I will contact her tonight to reinforce that I want her to arrive at 7am (I actually opened the door with a towel around me yesterday as I'd just got out of the shower) so, I'll say, I definitely think don't want a repeat of that. She will either have to accept it or make other plans!
I've only been doing it since just after Christmas and it's driving me mad already! I miss my quiet time!

fatowl Wed 01-Feb-17 08:32:38

I'm with you on wanting the quiet time, I listen to my Audible books.

But like you I'd feel terribly awkward saying no. I'd think of an excuse why not. Say you are going to the gym before work?

livefornaps Wed 01-Feb-17 08:33:23

Oh my days. Sympathy. I actually can't think straight in the morning and need an hour just to get my head in gear. I would find a ringing doorbell to be an aggressive act before 7am! I would hate to share a car with a colleague at that time of the morning. The proximity would really grate on me and I would struggle with conversation. I even hate accidentally running into colleagues on public transport, in the morning or evening. It's something about the forced proximity that makes me want to run away. Although, unbelievably, I am quite an extrovert the rest of the time & do enjoy even hanging out with colleagues when it's arranged at a good time. But that lift scheme you have going sounds like hell in the morning.

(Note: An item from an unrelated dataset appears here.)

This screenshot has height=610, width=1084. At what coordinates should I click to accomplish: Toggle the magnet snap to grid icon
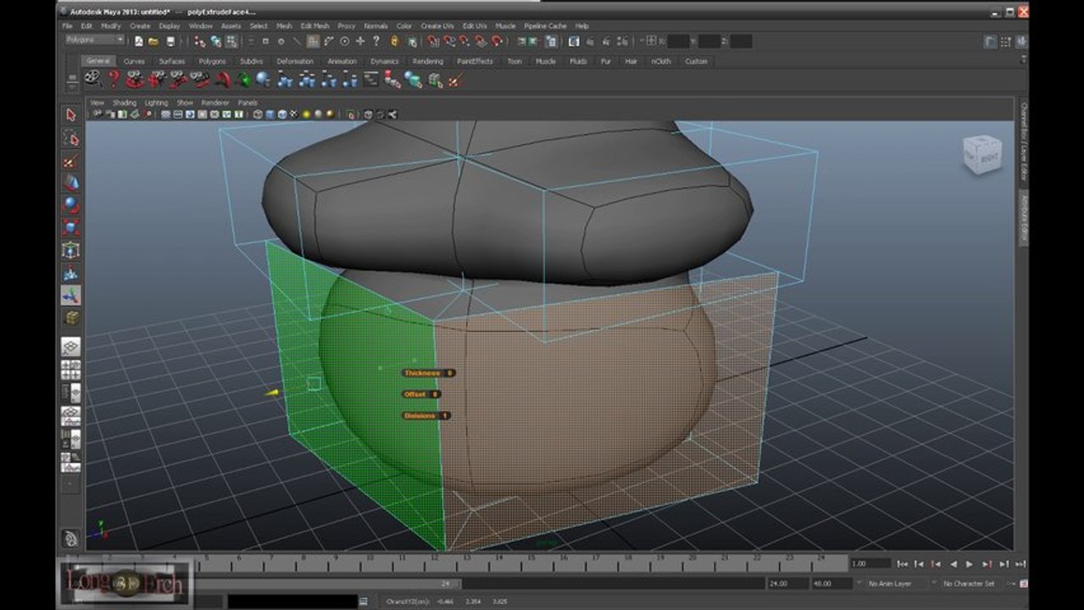(433, 41)
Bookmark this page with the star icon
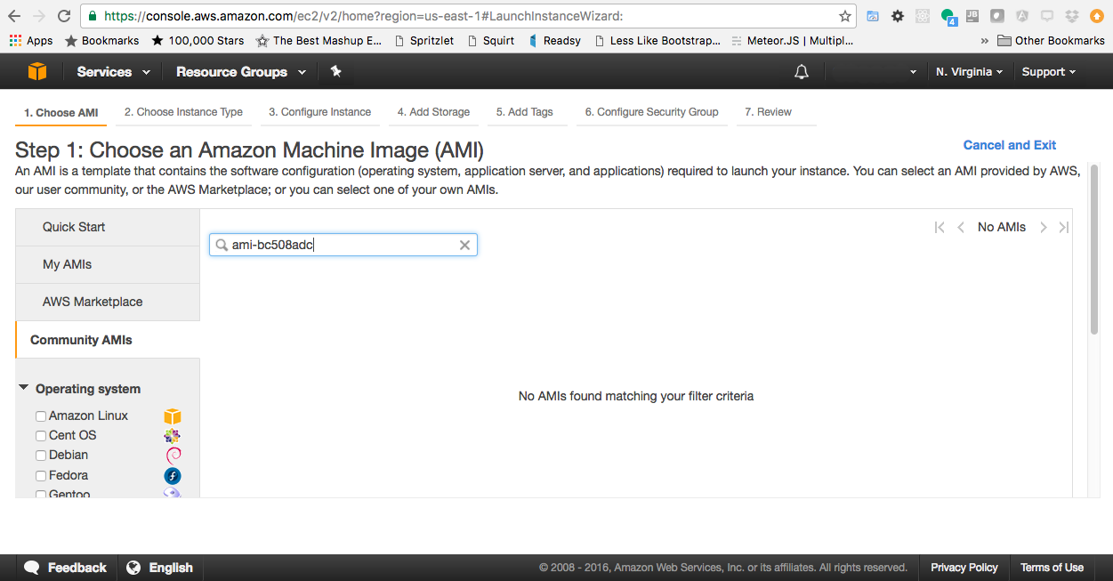1113x581 pixels. click(x=844, y=16)
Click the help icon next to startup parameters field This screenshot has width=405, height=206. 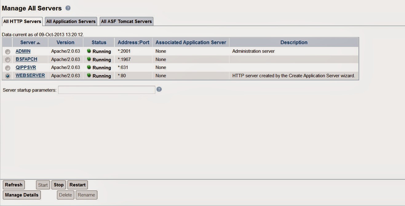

TwoTwentyGowerRoad Wed 01-Feb-17 08:36:03

My commute to and from work is the only time I get alone in the whole of my life. To forfeit that would half kill me. YANBU.

Stopandlook Wed 01-Feb-17 08:37:05

I guess the lift share is good for the planet, but arriving that early angry!! Glad you've put your foot down - I would too (unless it was a good friend)

7SunshineSeven7 Wed 01-Feb-17 08:42:47

YANBU This would piss me right off!

You are well within your rights to tell her its not working out if she turns up that early again. I understand 5 mins (I like to be 5 mins early for everything) but I would just wait outside! If she turns up five minutes early just say ''Almost ready'' and shut the door for her to wait out there.

CaoNiMa Wed 01-Feb-17 08:47:38

IMHO, being excessively early is just as rude as being excessively late. It's the same burden on your own time.

Floggingmolly Wed 01-Feb-17 08:49:24

I wouldn't open the door before 7. She probably wouldn't do it again after 30 minutes on the doorstep. Would it be out of your way to collect her on the way?

TheChosen1 Wed 01-Feb-17 08:50:42

I would be honest...but exaggerate a tad and tell her I had a lot on my mind and just having that little bit of headspace helps to prepare for the day. Hate when people put you on the spot for lifts. If you're not offered that take it that you're not welcome!

AnnieAnoniMouse Wed 01-Feb-17 08:50:43

She's a grown woman who can go by bus or have her DH take her, just say you're sorry, but it's not working for you.